Ii. But we can’t, even in principle, know what it is like (for a bat) to hear the cry of a bat.
iii. So, there are states of consciousness which we can’t know about even in principle.
iv. A theory of consciousness should illuminate this situation. Why can’t we know what
it’s like for a bat to hear the cry of a bat?
v. But neither behaviorism, nor mind-brain identification, nor RTM provided the
illumination required.. Since, as far as anybody knows these exhaust the varieties of
materialism, facts about consciousness show there is a something fundamentally wrong
with Materialism.
4. Nagel’s diagnosis of the bat puzzle
-We don’t know what bats cries sound like (to bats) because we are too different from bats to
share their subjectivity/ Point of View. Shared POV is (or requires? shared`subjectivity’. Nagel
doesn’t say what the relation beween subjectivity and consciousness is; presumably he takes
them to b e the same.
5, The Moral Nagel draws: There are some things that we couldn’t know about the subjective
character of experience even if we know all the objective facts. (Nagel assumes that the effects of
subjectivity with effects of consciousness; but he’s not very clear about what exactly he think the
connection is.)
In particular, there are some facts about the world that objective
inquiry (`science’) can’t discover. That’s because science seeks to abstract from
the effects of POV on subjective experience (it wants the facts as viewed “from
nowhere”.
-Since according to Materialism, all the `objective’ facts are facts about material things, it
follows that there must be something wrong with Materialism. QED.
6. Reasons for doubting that Nagel’s diagnosis is right:
-Presumably, even a talking bat couldn’t ’ tell another bat what it’s like to hear a bat’s cry We
have what seems to be the same problem with one another in respect of any sensory
experience. Try saying what it’s like to see something red.
This can’t be because we don’t share POVs
-See Locke on knowing what a pineapple tastes like.
-Likewise with skeptical puzzles about (eg.) inverted spectra; arguably, I can’t know what red
looks like to you. (Inverted spectra etc.) There is empirical evidence suggesting that it doesn’t.

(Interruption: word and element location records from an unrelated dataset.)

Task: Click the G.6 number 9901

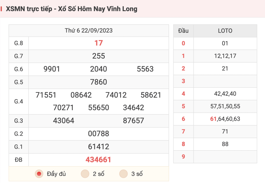Action: 52,69
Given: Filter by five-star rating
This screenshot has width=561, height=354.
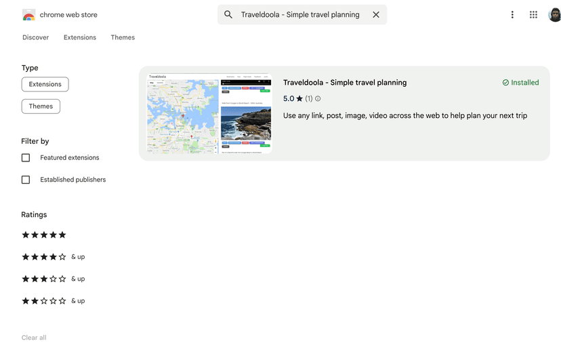Looking at the screenshot, I should click(x=44, y=235).
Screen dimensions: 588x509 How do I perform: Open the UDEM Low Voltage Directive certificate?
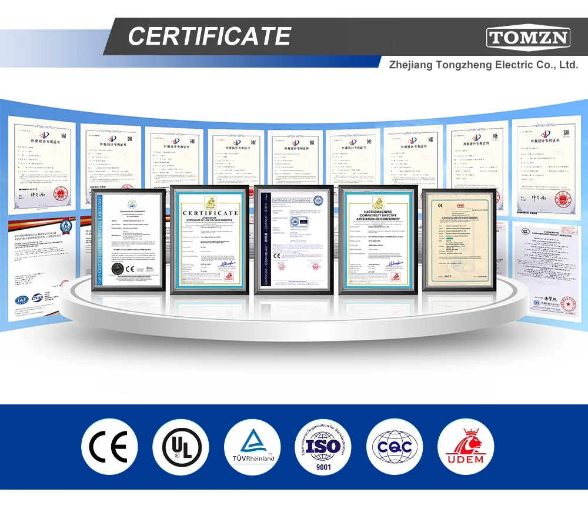210,240
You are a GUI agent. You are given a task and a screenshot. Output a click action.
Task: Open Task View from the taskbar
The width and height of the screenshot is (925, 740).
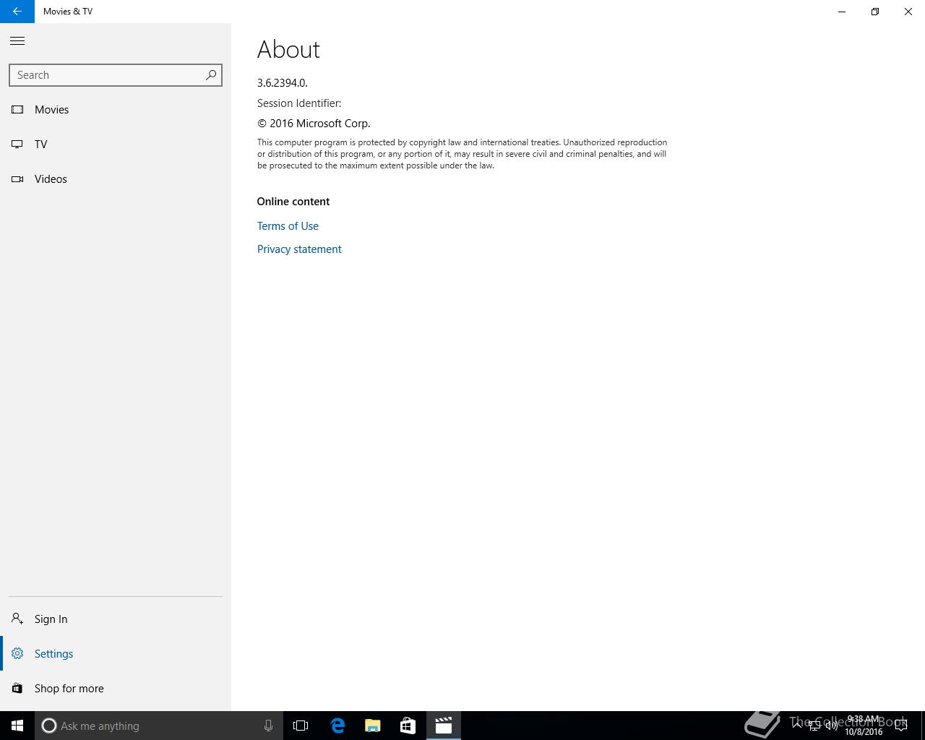(x=301, y=726)
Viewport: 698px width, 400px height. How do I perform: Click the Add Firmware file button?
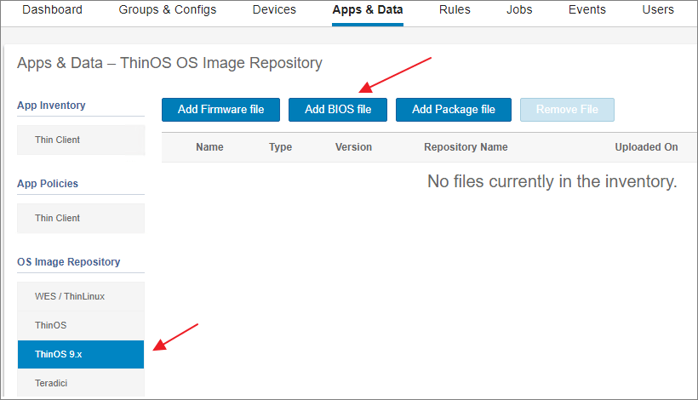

-Scientific objectivity doesn’t seek a view from nowhere (i.e. a view that abolishes effects of
POV.) What it wants is a view from nowhere in particular; ie one that abstracts from the effects
of objectivity. (Views from one place or other fall out as special cases.( See the ‘cosmological
principle’ in Astronomy.)
-The reason there’s no such thing as a view from nowhere because there is no such place as
nowhere.
7. What I take to be the right story:
-some concepts are syntactically `primitive’ (RED) and others are syntactically `complex’
RED AND SQUARE) . (Remember, LOT says that mental representations are languagelike. The difference between simple and complex concepts corresponds (roughly) to the
linguistic difference between words and phrases.
-complex concepts can be acquired by construction.
-simple concepts can (only) be acquired from experience.
-the reason we can’t know what it’s like to hear a bat’s cry is that we have never
had the experience of hearing one.
-Another way to say the same thing: The concept BAT’S CRY is primitive for
bats; but it is complex for us (or any other creature that can’t hear bats cries,
The empiricists had this right, though they drew the wrong conclusion: viz that
you can only know what you can experience. ie they tried to deduce their
epistemology from their psychology,. THAT IS A TERRIBLE MISTAKE.
What’s true is that you can only lrearn your primitive concepts from experience.
If you have primitive concepts that you didn’/t learn from experience, they must
be innate.
- Much the same line of thought can be run on properties rather than concepts
(unsurprisingly since typical concepts express properties.)
-this raises the question `what property does the concept RED express?’
-it’s the property a thing has if it is normally seen (by us) as red. This makes the property
RED both relational and intensional. (An illustration of the ways in which consciousness
and intensionality are `entangled`).